** Text excerpt **
--- start ---

Faith, Mythology, Truth, and Santa (or, Poly Writes a Myth)

Oh, and by the way, I’ve been lumped before, and in far less distinguished company. :slight_smile:

No need for sarcasm, I was just offering a reading suggestion so that you may better understand the relationship between Godhead and mythology.

JustPlainBryan
You’re right. I’m sorry for being snarky. I seem to have been spending too much time in the PIT recently. I shouldn’t let that color my reactions to innocent suggestions.

Tris
Thanks. Metaphors are fine, though I think you inderestimate your reason. I think my questions now shfit to what I referenced in my last post:

Do you feel that your apprehjension of God is primary and your reactions to the mythic structures secondary? It would seem so from your post above, but I don’t want to just assume.

Hmm – I think I need to explain “primary”. It can indicate both “first” and “most important”. I’m really curious about both, but if I understand your posts at all it is clear that your personal apprehension of God is more important to you than the mythic structures. What I am trying to understand, I guess, is how “clear cut” is that line.

Which brings us back, neatly enough, to the second meaning of “primary”. I’m assuming you didn’t wake to consciousness being aware of a personal apprehension of God (but if I’m wrong here, please correct me). So, do you think that when you experienced the numenous, and brought to that moment the limitaions and graces of your humanity, did your prior exposure to mythic structures of “God” in any way color your apprehension, or do you feel that the personal revelation was entirely untinged by such mythic shades?

No worries, Spiritus Mundi. I’ve been a little frazzled myself these past few days. :slight_smile:

I always loved this story. I don’t think this was in any way bad (some folks scoff at ruining the “magick” for the kids). Pa was such a proud man. He wanted the kids to know that he had worked hard and that he sacrificed what he could to make them happy. He suceeded there too. To go and see him was always a good thing. I miss all of us grandkids staying over because he insisted. As you pointed out, those memories are classic. He didn’t “ruin” anything as far as I’m concerned.

I’m really enjoying reading through your posts jjrt. . . .

DaLovin’ Dj

Spiritus,

You are one tough congregation to witness to, I gotta tell you.

:slight_smile:

The change from discontent, socially conditioned intellectual Christian believer, to awestruck lover of God was immediate, and based on what I cannot offer as evidence to you. A miracle of light, and warmth, and love. Cold wind, and dark clouds, and the grim grip of my intellect were overcome. (And reasserted themselves rather quickly, I might add, only to be gently set aside by the complete and absolute repetition of the original miracle, two weeks later.)

So, in answer to your question, all the elements of Christian faith were present prior to my “conversion” to real faith, except the actual emotional assurance that God was someone. Now, I was a grown man, already familiar with Judaism, Zen Buddhism, Hinduism, Islam, and a minor understanding of Zoroastrianism, but by far, my greatest intellectual familiarity was with American Protestant Christianity.

--- end ---

** Problem set **
- A) Transcribe everything in the forum thread on faith and mythology from "No need for" down to "to innocent suggestions.".
- B) Decide whether each statement below agrees with the forum thread on faith and mythology. Answer yes or no for each, and quote the words from the thread that decide it.
(i) The final post calls the change to awestruck lover of God immediate.
(ii) The original miracle was repeated one week later.
(iii) The writer of the final post was most familiar, intellectually, with Zen Buddhism.

** Given data **

--- start ---

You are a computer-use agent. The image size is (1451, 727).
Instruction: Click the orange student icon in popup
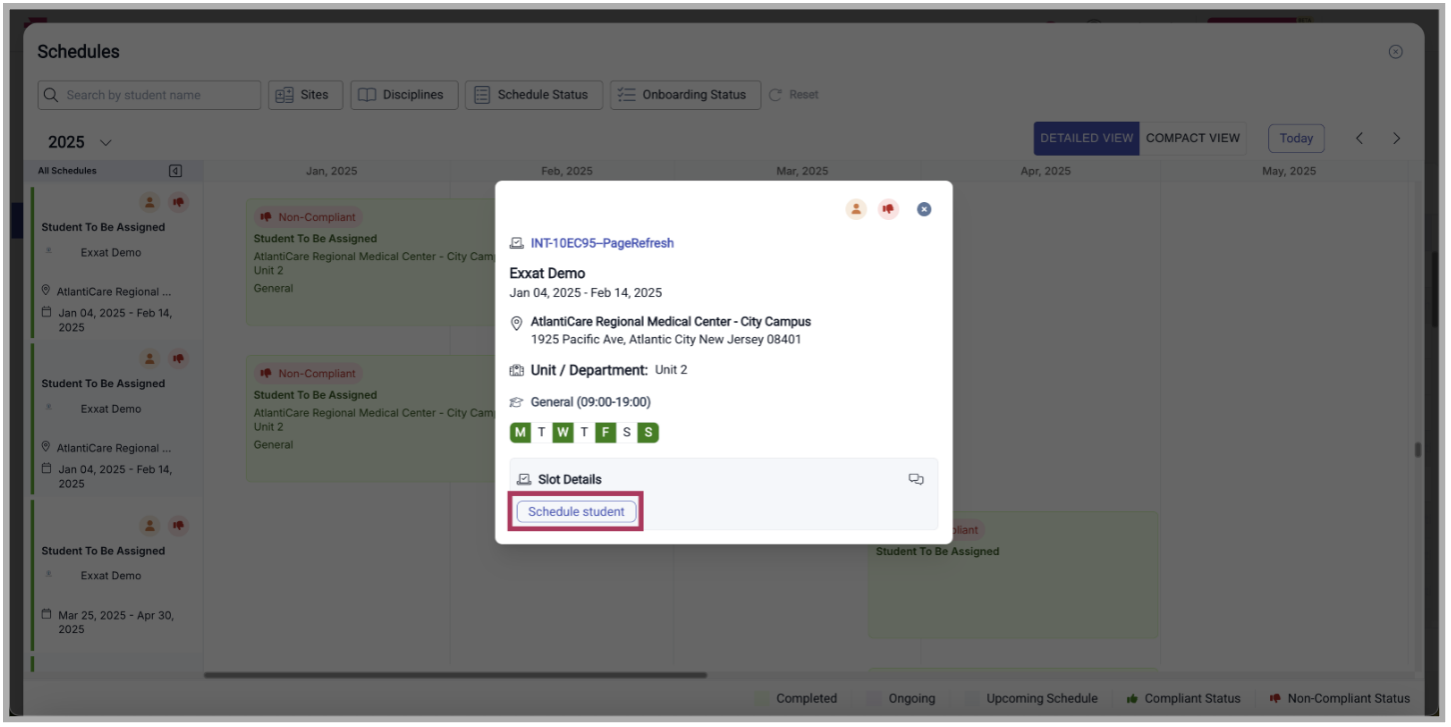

--- end ---

** Outputs in order **
- A)
No need for sarcasm, I was just offering a reading suggestion so that you may better understand the relationship between Godhead and mythology.

JustPlainBryan
You’re right. I’m sorry for being snarky. I seem to have been spending too much time in the PIT recently. I shouldn’t let that color my reactions to innocent suggestions.

- B)
(i) Yes: "The change from discontent, socially conditioned intellectual Christian believer, to awestruck lover of God was immediate"
(ii) No: "the complete and absolute repetition of the original miracle, two weeks later."
(iii) No: "by far, my greatest intellectual familiarity was with American Protestant Christianity."